Reproduce the following data verbatim, line by line, without any alteration.

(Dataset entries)
--- start ---
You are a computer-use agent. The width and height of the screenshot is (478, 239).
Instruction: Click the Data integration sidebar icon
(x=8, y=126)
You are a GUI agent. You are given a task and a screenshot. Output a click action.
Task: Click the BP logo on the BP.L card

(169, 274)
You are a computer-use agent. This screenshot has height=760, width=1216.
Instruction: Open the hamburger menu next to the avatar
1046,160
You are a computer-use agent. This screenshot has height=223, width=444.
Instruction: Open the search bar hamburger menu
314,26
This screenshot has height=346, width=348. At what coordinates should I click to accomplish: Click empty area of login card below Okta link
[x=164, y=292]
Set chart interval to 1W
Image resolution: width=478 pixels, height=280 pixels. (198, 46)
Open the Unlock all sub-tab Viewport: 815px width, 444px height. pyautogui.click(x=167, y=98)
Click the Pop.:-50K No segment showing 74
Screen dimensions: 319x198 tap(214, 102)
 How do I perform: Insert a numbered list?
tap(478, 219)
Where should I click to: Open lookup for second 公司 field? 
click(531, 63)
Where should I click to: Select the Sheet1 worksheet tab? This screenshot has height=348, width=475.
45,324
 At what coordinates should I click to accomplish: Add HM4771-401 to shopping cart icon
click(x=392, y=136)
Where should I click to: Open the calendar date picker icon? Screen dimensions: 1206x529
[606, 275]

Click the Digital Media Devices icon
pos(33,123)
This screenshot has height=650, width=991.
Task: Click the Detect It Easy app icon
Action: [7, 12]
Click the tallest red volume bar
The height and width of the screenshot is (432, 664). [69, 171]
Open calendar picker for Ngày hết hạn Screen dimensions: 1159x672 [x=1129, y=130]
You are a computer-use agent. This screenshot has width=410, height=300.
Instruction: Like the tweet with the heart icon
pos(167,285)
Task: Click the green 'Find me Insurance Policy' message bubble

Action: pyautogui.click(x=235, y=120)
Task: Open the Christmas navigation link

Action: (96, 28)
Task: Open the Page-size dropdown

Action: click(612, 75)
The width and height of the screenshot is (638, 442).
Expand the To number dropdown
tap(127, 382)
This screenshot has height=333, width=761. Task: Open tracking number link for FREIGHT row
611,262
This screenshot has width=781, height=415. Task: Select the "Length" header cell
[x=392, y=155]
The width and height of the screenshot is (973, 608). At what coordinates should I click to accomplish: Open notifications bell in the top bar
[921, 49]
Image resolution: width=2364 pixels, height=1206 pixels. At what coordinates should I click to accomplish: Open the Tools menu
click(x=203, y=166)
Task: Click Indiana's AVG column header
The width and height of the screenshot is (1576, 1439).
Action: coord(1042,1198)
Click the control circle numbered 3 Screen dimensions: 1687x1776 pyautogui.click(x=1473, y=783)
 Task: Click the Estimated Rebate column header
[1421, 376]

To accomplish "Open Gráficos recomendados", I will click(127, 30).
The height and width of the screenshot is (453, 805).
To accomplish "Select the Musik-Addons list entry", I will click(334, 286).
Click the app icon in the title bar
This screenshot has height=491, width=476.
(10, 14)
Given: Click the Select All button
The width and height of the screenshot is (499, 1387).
--- end ---
**Exercise response:**
You are a computer-use agent. The width and height of the screenshot is (478, 239).
Instruction: Click the Data integration sidebar icon
(x=8, y=126)
You are a GUI agent. You are given a task and a screenshot. Output a click action.
Task: Click the BP logo on the BP.L card

(169, 274)
You are a computer-use agent. This screenshot has height=760, width=1216.
Instruction: Open the hamburger menu next to the avatar
1046,160
You are a computer-use agent. This screenshot has height=223, width=444.
Instruction: Open the search bar hamburger menu
314,26
This screenshot has height=346, width=348. At what coordinates should I click to accomplish: Click empty area of login card below Okta link
[x=164, y=292]
Set chart interval to 1W
Image resolution: width=478 pixels, height=280 pixels. (198, 46)
Open the Unlock all sub-tab Viewport: 815px width, 444px height. pyautogui.click(x=167, y=98)
Click the Pop.:-50K No segment showing 74
Screen dimensions: 319x198 tap(214, 102)
 How do I perform: Insert a numbered list?
tap(478, 219)
Where should I click to: Open lookup for second 公司 field? 
click(531, 63)
Where should I click to: Select the Sheet1 worksheet tab? This screenshot has height=348, width=475.
45,324
 At what coordinates should I click to accomplish: Add HM4771-401 to shopping cart icon
click(x=392, y=136)
Where should I click to: Open the calendar date picker icon? Screen dimensions: 1206x529
[606, 275]

Click the Digital Media Devices icon
pos(33,123)
This screenshot has height=650, width=991.
Task: Click the Detect It Easy app icon
Action: [7, 12]
Click the tallest red volume bar
The height and width of the screenshot is (432, 664). [69, 171]
Open calendar picker for Ngày hết hạn Screen dimensions: 1159x672 [x=1129, y=130]
You are a computer-use agent. This screenshot has width=410, height=300.
Instruction: Like the tweet with the heart icon
pos(167,285)
Task: Click the green 'Find me Insurance Policy' message bubble

Action: pyautogui.click(x=235, y=120)
Task: Open the Christmas navigation link

Action: (96, 28)
Task: Open the Page-size dropdown

Action: click(612, 75)
The width and height of the screenshot is (638, 442).
Expand the To number dropdown
tap(127, 382)
This screenshot has height=333, width=761. Task: Open tracking number link for FREIGHT row
611,262
This screenshot has width=781, height=415. Task: Select the "Length" header cell
[x=392, y=155]
The width and height of the screenshot is (973, 608). At what coordinates should I click to accomplish: Open notifications bell in the top bar
[921, 49]
Image resolution: width=2364 pixels, height=1206 pixels. At what coordinates should I click to accomplish: Open the Tools menu
click(x=203, y=166)
Task: Click Indiana's AVG column header
The width and height of the screenshot is (1576, 1439).
Action: coord(1042,1198)
Click the control circle numbered 3 Screen dimensions: 1687x1776 pyautogui.click(x=1473, y=783)
 Task: Click the Estimated Rebate column header
[1421, 376]

To accomplish "Open Gráficos recomendados", I will click(127, 30).
The height and width of the screenshot is (453, 805).
To accomplish "Select the Musik-Addons list entry", I will click(334, 286).
Click the app icon in the title bar
This screenshot has height=491, width=476.
(10, 14)
Given: Click the Select All button
The width and height of the screenshot is (499, 1387).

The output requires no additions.